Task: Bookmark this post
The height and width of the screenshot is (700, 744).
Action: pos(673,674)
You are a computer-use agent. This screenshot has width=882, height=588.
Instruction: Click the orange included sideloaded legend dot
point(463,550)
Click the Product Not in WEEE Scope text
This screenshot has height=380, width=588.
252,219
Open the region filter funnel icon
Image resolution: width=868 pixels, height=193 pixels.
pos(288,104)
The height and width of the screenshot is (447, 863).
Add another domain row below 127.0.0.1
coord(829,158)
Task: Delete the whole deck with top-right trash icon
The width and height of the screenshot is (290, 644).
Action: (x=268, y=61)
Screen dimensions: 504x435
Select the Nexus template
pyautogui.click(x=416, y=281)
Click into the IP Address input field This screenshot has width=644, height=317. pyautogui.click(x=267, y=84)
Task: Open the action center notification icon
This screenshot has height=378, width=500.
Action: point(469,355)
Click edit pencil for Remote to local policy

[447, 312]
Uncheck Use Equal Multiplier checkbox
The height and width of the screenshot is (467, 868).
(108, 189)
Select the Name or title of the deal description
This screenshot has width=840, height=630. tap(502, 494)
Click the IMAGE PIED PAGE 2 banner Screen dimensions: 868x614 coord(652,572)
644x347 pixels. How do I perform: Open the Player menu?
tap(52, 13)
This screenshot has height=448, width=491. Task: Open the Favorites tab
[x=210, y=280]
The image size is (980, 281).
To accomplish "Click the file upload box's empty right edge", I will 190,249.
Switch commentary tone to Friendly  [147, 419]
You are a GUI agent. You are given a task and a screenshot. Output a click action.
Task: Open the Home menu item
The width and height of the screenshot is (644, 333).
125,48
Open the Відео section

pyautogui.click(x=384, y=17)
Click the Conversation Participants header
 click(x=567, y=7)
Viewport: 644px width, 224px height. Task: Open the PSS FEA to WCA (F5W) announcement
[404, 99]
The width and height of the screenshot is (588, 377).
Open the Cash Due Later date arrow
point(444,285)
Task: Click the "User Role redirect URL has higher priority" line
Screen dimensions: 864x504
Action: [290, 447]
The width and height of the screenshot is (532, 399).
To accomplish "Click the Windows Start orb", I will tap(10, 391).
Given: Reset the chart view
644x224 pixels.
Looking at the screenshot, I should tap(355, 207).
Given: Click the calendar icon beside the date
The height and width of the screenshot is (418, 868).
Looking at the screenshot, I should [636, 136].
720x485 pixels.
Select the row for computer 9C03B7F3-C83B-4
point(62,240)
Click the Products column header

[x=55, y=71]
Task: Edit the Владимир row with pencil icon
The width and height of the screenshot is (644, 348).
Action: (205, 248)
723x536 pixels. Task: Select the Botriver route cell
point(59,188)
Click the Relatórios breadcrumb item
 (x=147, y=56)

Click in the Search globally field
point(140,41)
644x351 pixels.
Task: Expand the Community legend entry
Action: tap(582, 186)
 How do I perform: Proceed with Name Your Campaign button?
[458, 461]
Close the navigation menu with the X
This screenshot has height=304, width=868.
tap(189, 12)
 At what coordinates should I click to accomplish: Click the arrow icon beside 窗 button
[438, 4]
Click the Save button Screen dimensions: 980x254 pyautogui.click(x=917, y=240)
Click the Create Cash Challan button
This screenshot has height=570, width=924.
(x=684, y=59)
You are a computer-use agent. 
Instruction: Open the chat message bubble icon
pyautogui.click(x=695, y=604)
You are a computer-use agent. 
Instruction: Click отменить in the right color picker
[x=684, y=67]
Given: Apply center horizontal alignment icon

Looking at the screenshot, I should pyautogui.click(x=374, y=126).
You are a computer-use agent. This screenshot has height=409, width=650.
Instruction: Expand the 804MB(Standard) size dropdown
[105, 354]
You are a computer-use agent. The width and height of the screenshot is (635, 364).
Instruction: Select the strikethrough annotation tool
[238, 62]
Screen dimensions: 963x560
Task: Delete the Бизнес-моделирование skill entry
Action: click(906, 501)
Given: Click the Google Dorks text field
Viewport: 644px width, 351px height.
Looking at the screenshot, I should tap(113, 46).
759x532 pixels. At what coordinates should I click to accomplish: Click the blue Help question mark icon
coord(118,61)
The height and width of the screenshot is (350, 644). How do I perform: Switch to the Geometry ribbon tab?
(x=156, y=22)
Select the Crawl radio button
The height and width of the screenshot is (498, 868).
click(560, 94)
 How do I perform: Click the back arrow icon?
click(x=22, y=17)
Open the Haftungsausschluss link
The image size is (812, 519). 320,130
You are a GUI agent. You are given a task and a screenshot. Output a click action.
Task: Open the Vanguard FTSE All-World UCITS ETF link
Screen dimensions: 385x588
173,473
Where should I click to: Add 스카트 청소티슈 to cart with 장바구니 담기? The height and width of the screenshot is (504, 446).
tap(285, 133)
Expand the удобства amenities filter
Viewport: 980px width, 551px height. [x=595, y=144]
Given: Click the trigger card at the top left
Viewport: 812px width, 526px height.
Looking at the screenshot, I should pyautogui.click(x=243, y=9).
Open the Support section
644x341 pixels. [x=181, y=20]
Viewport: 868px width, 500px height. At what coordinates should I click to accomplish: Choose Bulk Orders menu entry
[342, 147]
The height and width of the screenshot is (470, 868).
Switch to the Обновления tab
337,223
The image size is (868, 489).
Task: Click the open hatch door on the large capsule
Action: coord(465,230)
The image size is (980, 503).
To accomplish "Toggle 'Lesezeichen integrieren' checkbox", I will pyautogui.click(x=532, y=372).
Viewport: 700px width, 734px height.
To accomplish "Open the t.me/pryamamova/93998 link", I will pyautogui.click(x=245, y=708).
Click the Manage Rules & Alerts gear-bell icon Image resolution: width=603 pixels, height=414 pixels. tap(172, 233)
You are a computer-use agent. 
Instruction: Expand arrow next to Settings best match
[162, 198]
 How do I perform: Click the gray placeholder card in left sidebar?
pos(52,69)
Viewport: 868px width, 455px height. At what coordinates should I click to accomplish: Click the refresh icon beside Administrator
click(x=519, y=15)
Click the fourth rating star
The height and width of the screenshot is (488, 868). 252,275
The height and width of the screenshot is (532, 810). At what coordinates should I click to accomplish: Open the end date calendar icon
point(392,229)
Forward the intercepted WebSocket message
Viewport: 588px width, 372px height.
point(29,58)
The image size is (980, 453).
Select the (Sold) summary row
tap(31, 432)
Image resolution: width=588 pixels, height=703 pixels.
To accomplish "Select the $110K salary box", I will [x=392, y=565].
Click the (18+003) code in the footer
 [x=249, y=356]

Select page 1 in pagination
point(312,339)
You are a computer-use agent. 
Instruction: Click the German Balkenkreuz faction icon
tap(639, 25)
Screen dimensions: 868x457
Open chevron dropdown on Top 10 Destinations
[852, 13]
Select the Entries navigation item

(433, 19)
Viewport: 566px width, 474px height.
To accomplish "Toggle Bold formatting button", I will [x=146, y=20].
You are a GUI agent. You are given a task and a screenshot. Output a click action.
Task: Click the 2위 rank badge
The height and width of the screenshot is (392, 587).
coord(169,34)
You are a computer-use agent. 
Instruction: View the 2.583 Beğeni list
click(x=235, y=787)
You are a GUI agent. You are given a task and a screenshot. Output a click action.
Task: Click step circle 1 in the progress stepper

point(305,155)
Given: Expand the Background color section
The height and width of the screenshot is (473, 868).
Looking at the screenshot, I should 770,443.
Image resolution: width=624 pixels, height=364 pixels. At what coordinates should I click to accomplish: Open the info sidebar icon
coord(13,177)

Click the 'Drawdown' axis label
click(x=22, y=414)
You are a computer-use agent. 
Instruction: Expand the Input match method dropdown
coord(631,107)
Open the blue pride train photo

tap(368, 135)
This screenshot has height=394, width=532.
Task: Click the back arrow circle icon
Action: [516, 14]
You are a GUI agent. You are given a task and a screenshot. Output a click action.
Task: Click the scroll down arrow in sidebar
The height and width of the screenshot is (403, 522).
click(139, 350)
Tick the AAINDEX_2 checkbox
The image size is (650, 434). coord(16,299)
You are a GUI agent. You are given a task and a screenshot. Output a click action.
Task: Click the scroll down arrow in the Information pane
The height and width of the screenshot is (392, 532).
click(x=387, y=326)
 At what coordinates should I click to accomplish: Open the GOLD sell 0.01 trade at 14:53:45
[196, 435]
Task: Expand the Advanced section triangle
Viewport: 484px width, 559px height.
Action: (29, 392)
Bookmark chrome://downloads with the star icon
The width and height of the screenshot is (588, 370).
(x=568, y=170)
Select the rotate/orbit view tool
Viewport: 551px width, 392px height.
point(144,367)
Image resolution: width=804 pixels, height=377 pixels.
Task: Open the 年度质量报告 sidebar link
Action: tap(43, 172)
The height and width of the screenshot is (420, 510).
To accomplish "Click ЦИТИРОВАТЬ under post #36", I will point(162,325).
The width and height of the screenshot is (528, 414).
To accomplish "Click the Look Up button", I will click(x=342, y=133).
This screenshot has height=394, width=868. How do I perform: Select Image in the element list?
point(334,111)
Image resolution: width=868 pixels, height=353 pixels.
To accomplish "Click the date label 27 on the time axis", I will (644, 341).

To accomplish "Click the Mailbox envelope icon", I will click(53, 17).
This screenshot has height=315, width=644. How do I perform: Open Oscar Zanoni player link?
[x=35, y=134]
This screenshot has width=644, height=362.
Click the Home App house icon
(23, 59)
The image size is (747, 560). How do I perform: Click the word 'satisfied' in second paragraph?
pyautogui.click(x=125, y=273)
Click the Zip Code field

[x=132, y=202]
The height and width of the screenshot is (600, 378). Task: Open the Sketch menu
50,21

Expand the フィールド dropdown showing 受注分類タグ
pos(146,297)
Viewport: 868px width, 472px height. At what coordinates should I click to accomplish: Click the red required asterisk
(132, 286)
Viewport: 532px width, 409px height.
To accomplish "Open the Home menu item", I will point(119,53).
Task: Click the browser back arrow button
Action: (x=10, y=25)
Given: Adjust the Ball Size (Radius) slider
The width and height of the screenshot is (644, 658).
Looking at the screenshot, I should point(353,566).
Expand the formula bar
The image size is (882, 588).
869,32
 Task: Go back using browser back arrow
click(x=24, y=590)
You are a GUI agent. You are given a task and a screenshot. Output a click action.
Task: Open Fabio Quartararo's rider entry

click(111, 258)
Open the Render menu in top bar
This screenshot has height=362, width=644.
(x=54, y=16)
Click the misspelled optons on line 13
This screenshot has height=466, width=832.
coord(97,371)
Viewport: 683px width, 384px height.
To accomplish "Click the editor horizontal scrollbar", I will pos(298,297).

▬▬▬▬▬▬

● Work instructions:
Return the lines above precisely as they appear, beginning at the first line and ending at the line with "Click the Product Not in WEEE Scope text", and nothing after it.

● The completed task:
Task: Bookmark this post
The height and width of the screenshot is (700, 744).
Action: pos(673,674)
You are a computer-use agent. This screenshot has width=882, height=588.
Instruction: Click the orange included sideloaded legend dot
point(463,550)
Click the Product Not in WEEE Scope text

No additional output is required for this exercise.